Working with Caltrans, the Town of Truckee has been zeroing in on a fix for the Mousehole railroad undercrossing to improve pedestrian and cyclist safety and reduce traffic congestion. But funding has not been forthcoming for the project, which could cost between $46 and $52 million.
“The Mousehole is a problem and has been a problem for many years,” said state Senator Dave Cox, who toured the Mousehole March 27. “But finding $40 to $50 million is not an insignificant challenge.”
A number of solutions ranging from digging additional tunnels to building an all-new bridge have been whittled down to a series of steps that could begin with a pedestrian traffic signal, followed by a temporary pedestrian tunnel, and ultimately end with a new bridge to replace the concrete bore.
“The pedestrian signal would stop traffic to let pedestrians through,” said Public Works Director Dan Wilkins for the Town of Truckee. “So one of the first things Caltrans will have to look at is making sure it doesn’t create any secondary safety issues.”
John Eaton, president of the Mountain Area Preservation Foundation, said safety is his main concern, and said he is in favor of a short term solution until a permanent one can be built.
“It’s going to be so long before they can rebuild that, so I think this is a really good idea,” Eaton said.
The signal would likely benefit pedestrians more than cyclists, said David Yardas, board member of the Truckee Trails Foundation.
“Cyclists may not stop to push the button, but they are at somewhat lower risk, so the priority initially is pedestrian safety,” Yardas said. “It would still have some benefit to cyclists.”
Right now the plans Caltrans and the town have been working on are being reviewed by a third party, but as long as the results don’t send them back to the drawing board, Wilkins said it will take two more years of planning and environmental review before tackling the bigger parts of the project.
This means, at the earliest, a new tunnel for pedestrians and cyclists could be built in 2011.

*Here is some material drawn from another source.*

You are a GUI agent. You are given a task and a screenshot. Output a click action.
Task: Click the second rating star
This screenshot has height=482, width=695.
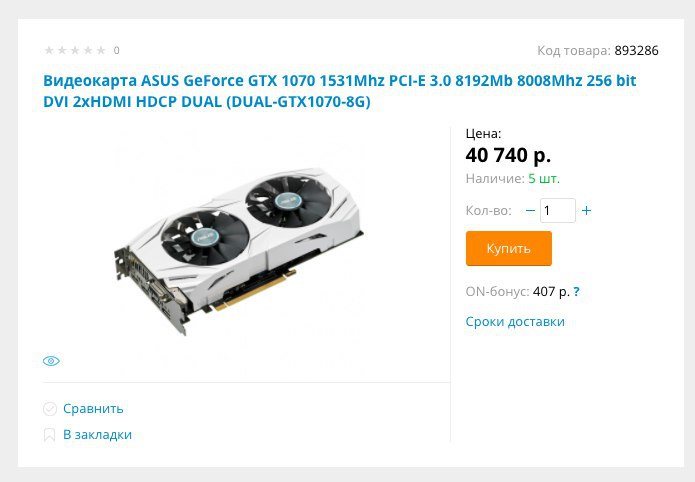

“If the interim signal reduces some of that need for the pedestrian bore, we could potentially wait and just build the bridge,” Wilkins said.
If funding becomes available for the bridge, work could begin on that part of the project as early as 2011.
Building a new bridge would mean first dropping in a temporary bridge, rerouting the railroad over that, and then replacing the Mousehole with a new, permanent bridge, Wilkins said.
A town council sub-committee is also reviewing the project, Wilkins said.
“Part of the purpose of that group is to reduce the likelihood of any environmental challenge,” Wilkins said, as the group includes representatives from local environmental, bicycle, historical, and residents’ groups.